Hello, I have bought this Denarius of Marcus Aurelius. I tried to find it, but did not suceed. I found coins which looks similar, but all of them have ANTONINVS divided to both sides of head. AN+TONINVS or ANT+ONINVS or ANTO+NINVS. This one has full word on the right side and G in AVG reaches the head. I do not know if it is some rare variant or copy. I think that you have more experience than me, so if you know, please help me with this. Thank you guys.
Do I detect what looks like "reeding" on this coin from about 10'oclock>. I don't think that could be serrating marks and I know of no ancients that employed reeding their coins.
I have not studied this and do not have this type but mine have words broken at legends. Can you show many coins matching yours with breaks in mid-word?
Versions of the same coin with different inscription breaks are not uncommon. RIC usually lumps them all together as the same coin. In some volumes they will note the different breaks in a footnote. In other volumes they don't even bother to mention them.
In the Antonine period, legend breaks appear to have no significance beyond "the die engraver ran out of room."
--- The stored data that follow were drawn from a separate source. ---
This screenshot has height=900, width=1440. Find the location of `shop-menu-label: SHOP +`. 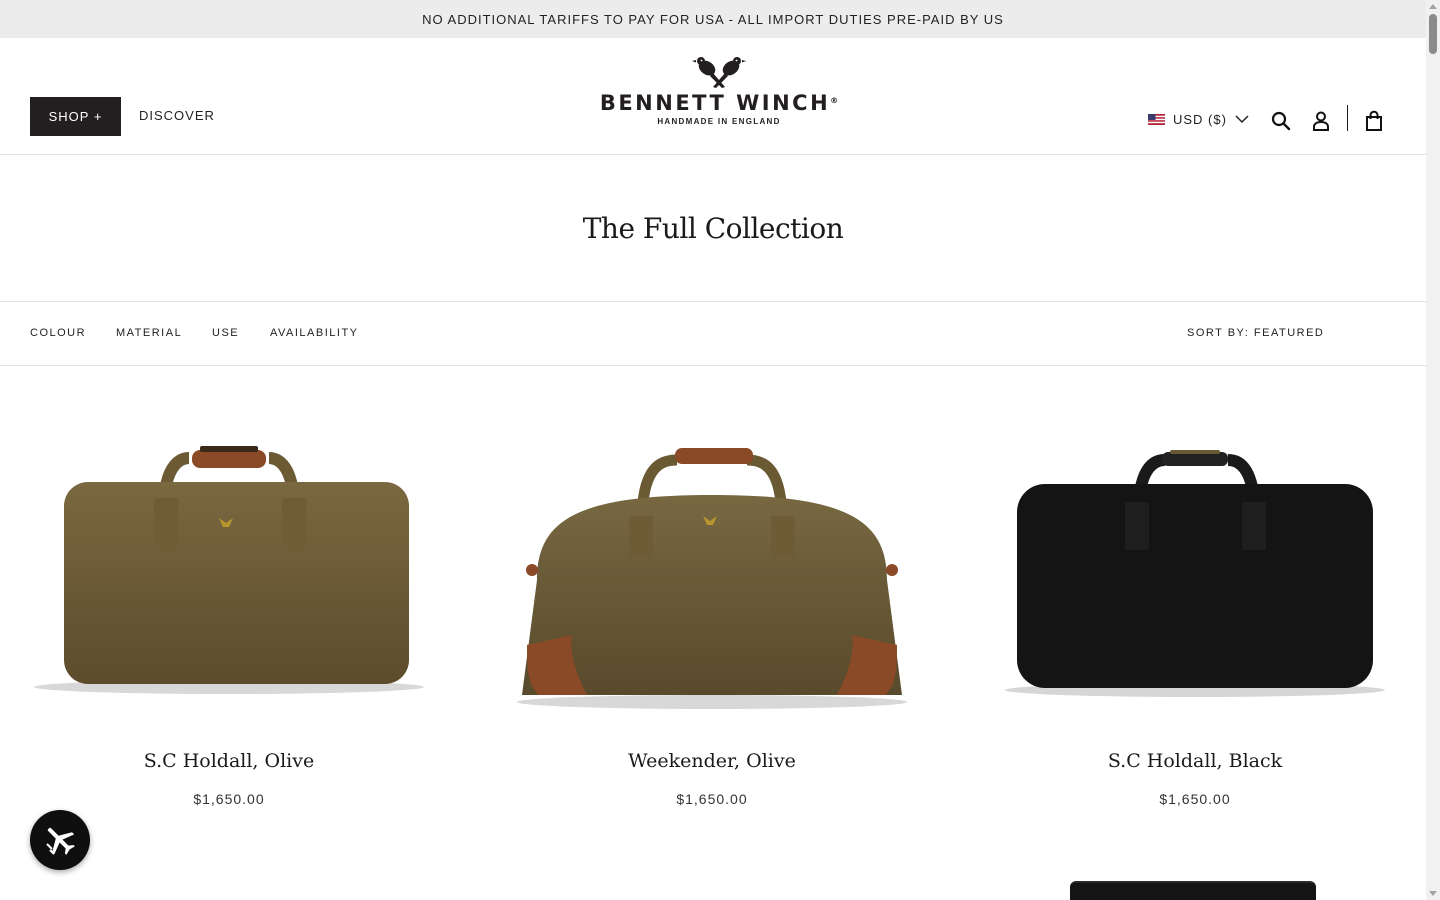

shop-menu-label: SHOP + is located at coordinates (76, 116).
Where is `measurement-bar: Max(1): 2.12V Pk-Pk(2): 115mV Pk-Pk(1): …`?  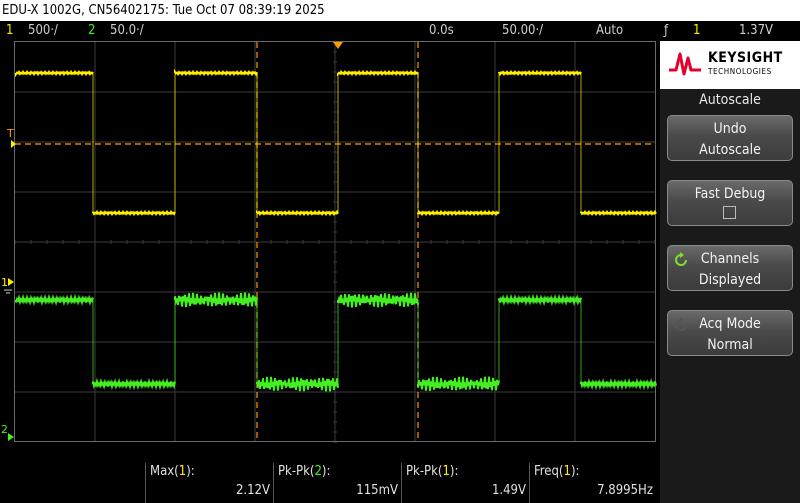 measurement-bar: Max(1): 2.12V Pk-Pk(2): 115mV Pk-Pk(1): … is located at coordinates (330, 483).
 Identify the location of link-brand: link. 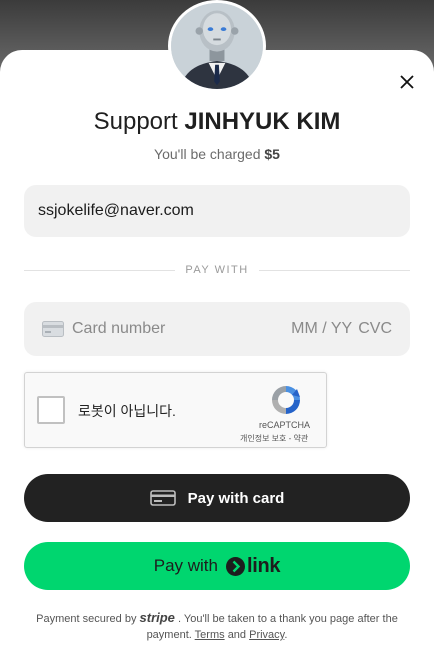
(264, 566).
When I started down the slippery slope of Flavian denarii legend break variants I knew I needed help. Perhaps three other people in the world would've noticed or cared.
I face the same thing in some of my specialties and have a mixed feeling on the matter. I care about letter spacings if I believe or even suspect that the differences in spacing are clues to some intentional 'code' used by the mint but do not when I believe the spacing difference is nothing more than a random variation or a matter of running out of space and poor planning. In most cases I have n certainly on the status of the difference so I don't go out of my way to buy the spacings. There are exceptions. I have seen thousands of denarii with obverse legend IVLIADO-----MNAAVG and three IVLIADOM-----NAAVG of which the (by far!!!) worst is in my collection. I have no reason to believe this means anything but I still want a better one.
That's just the circular beaded border that surrounds the obverse design. It happens to run off the edge of the coin there, and so looks like "reeding". But it is on the face of the coin. Just near the edge, rather than on the edge itself, if that makes any sense. Handsome coin. I like the contrasting grey toning.